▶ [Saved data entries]
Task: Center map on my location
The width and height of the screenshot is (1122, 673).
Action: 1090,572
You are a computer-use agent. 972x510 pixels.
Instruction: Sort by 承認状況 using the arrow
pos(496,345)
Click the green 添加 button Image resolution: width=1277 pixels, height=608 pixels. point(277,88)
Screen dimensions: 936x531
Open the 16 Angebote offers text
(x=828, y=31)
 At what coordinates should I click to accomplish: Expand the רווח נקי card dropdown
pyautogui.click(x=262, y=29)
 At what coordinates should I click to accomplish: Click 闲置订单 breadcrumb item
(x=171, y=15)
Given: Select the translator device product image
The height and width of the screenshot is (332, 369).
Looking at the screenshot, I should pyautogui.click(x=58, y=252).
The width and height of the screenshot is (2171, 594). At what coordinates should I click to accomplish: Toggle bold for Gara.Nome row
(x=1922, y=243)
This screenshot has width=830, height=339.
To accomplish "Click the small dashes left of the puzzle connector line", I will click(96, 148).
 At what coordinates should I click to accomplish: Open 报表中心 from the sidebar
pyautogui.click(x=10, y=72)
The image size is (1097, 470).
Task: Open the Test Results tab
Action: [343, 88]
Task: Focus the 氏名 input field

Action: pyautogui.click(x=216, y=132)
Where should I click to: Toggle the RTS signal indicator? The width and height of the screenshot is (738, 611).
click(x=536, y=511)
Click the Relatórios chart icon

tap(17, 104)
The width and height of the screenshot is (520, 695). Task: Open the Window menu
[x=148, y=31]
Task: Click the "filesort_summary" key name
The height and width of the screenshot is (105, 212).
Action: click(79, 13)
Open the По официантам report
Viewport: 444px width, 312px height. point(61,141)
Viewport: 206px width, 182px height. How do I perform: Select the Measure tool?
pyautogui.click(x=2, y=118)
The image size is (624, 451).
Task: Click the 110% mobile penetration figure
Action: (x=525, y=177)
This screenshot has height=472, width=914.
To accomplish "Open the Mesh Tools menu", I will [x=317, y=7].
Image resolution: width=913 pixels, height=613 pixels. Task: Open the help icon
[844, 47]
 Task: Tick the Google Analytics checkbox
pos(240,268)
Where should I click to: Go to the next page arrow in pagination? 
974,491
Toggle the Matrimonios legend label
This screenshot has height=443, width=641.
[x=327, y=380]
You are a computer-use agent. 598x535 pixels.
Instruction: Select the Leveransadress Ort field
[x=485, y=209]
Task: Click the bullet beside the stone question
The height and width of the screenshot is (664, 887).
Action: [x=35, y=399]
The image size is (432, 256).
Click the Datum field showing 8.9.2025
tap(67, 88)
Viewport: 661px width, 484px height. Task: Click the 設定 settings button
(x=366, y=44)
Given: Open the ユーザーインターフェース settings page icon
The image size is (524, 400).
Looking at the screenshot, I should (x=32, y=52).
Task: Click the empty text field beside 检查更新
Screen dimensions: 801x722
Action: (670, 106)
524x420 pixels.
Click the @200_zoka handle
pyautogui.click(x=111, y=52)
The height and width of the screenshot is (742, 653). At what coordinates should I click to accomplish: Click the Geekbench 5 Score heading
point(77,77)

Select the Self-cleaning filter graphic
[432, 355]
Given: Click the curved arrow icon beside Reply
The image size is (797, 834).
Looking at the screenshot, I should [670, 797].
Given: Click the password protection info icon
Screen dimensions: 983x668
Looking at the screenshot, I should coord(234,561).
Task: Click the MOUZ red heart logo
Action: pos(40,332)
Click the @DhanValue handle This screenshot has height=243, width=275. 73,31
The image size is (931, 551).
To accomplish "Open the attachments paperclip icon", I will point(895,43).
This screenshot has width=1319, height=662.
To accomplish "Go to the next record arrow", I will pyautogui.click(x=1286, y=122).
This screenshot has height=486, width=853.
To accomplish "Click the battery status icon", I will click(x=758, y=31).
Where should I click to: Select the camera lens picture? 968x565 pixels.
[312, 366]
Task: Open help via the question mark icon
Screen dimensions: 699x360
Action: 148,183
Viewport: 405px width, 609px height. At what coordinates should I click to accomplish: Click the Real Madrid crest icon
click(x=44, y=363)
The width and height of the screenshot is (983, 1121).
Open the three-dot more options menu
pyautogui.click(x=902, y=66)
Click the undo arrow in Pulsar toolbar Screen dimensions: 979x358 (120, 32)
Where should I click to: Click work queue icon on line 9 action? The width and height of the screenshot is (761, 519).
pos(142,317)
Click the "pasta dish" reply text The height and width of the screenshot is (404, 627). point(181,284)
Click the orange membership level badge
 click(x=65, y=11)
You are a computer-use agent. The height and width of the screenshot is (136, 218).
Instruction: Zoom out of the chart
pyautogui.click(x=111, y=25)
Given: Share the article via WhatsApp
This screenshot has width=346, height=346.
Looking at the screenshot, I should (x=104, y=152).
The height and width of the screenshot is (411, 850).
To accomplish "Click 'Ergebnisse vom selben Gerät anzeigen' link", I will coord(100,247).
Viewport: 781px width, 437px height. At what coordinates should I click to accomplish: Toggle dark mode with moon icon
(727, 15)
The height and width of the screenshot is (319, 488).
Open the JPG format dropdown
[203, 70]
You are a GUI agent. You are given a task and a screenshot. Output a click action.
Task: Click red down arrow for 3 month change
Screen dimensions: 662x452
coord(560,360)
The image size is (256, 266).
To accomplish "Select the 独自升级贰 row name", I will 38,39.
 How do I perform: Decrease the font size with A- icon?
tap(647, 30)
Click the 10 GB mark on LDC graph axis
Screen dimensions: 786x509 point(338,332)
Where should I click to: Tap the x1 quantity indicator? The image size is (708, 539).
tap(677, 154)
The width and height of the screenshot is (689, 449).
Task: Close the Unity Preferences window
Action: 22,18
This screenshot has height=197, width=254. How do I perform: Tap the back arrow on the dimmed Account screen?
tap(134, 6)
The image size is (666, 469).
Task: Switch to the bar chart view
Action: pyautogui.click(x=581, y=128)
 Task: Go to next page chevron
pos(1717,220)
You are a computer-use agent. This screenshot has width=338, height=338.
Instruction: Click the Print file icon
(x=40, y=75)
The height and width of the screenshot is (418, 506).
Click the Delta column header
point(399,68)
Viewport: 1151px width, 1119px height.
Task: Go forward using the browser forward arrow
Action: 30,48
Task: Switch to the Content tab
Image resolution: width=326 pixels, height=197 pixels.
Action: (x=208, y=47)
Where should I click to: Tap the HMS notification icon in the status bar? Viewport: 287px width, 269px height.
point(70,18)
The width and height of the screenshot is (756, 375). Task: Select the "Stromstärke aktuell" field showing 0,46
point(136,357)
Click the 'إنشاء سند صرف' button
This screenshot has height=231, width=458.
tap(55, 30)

▶ [WHAT THIS TASK INVOLVES] Among the lines above, return those that hold the word "question".

▶ [COMPLETED EXERCISE]
Task: Click the bullet beside the stone question
Task: Open help via the question mark icon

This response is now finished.